Pakistan : la justice confirme la liberté sous caution de l’ex-Premier ministre

La justice pakistanaise a confirmé hier mardi la liberté sous caution de l’ancien Premier ministre Nawaz Sharif, condamné pour corruption, quelques jours après son retour d’exil en vue de participer aux élections prévues en janvier prochain.
Personnage central de la vie politique pakistanaise depuis trois décennies, M. Sharif, 73 ans, avait quitté son pays en 2019 après n’avoir effectué qu’une partie de la peine de sept ans de prison pour corruption infligée l’année précédente par la justice.
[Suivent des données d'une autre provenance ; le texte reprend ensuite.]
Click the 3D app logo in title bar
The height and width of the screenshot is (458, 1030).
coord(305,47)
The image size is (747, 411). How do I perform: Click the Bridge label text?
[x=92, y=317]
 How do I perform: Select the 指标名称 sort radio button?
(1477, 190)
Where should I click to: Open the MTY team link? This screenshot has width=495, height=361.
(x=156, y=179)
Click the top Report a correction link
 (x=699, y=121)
Il y est revenu samedi dernier, sous les vivats de dizaines de milliers de supporteurs rassemblés dans son fief de Lahore, la grande ville de l’est, au moment où son principal adversaire, le populaire Imran Khan, est en prison.
La Haute cour d’Islamabad, devant laquelle il a fait appel dans deux dossiers, a prolongé sa liberté sous caution jusqu’au 26 octobre, a indiqué Ahsan Iqbal, un haut responsable de son parti, la Ligue musulmane du Pakistan (PML-N), en semblant confiant dans le fait que la justice va étendre cette mesure par la suite.
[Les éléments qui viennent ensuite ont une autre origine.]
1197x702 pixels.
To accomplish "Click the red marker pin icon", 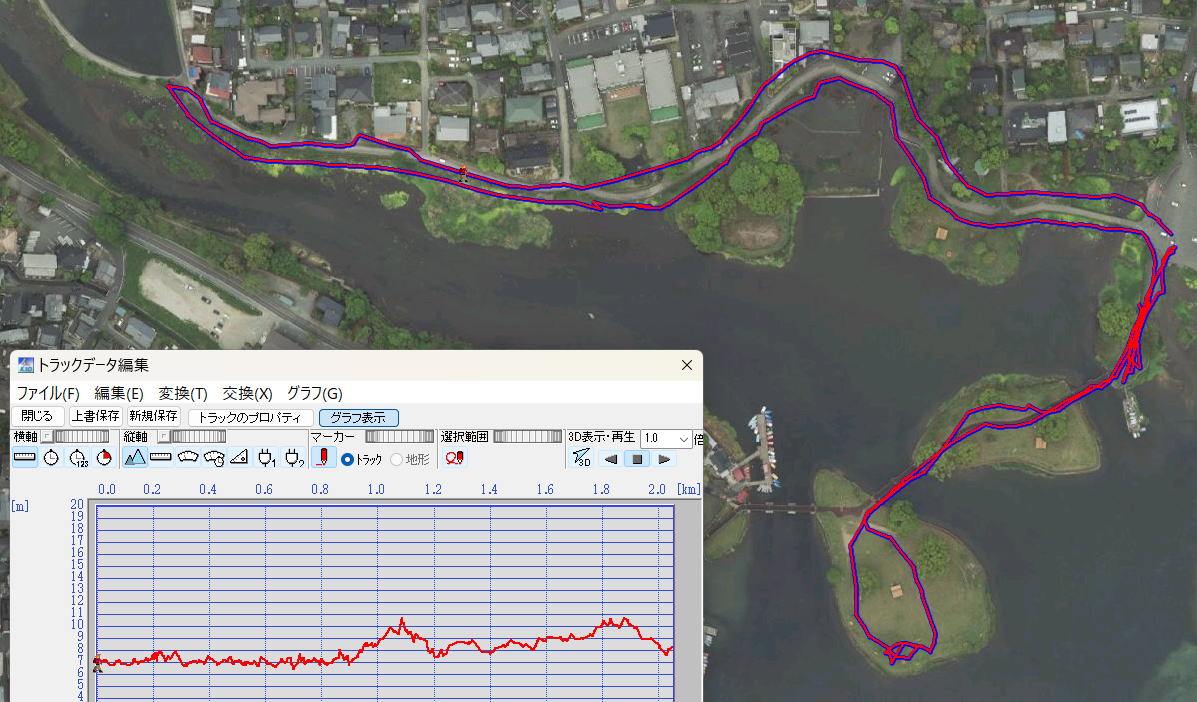I will click(323, 458).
« Nous espérons que l’injustice qui lui a été faite (…) sera rectifiée », a-t-il déclaré. « Nawaz Sharif a le droit de mener son parti, le peuple et le Pakistan pour remettre le pays sur la bonne voie. »
Auparavant, M. Sharif avait fait une brève apparition devant un tribunal anticorruption de la capitale, où il a été accueilli par des jets de pétales de rose de ses supporteurs et où sa caution a été confirmée.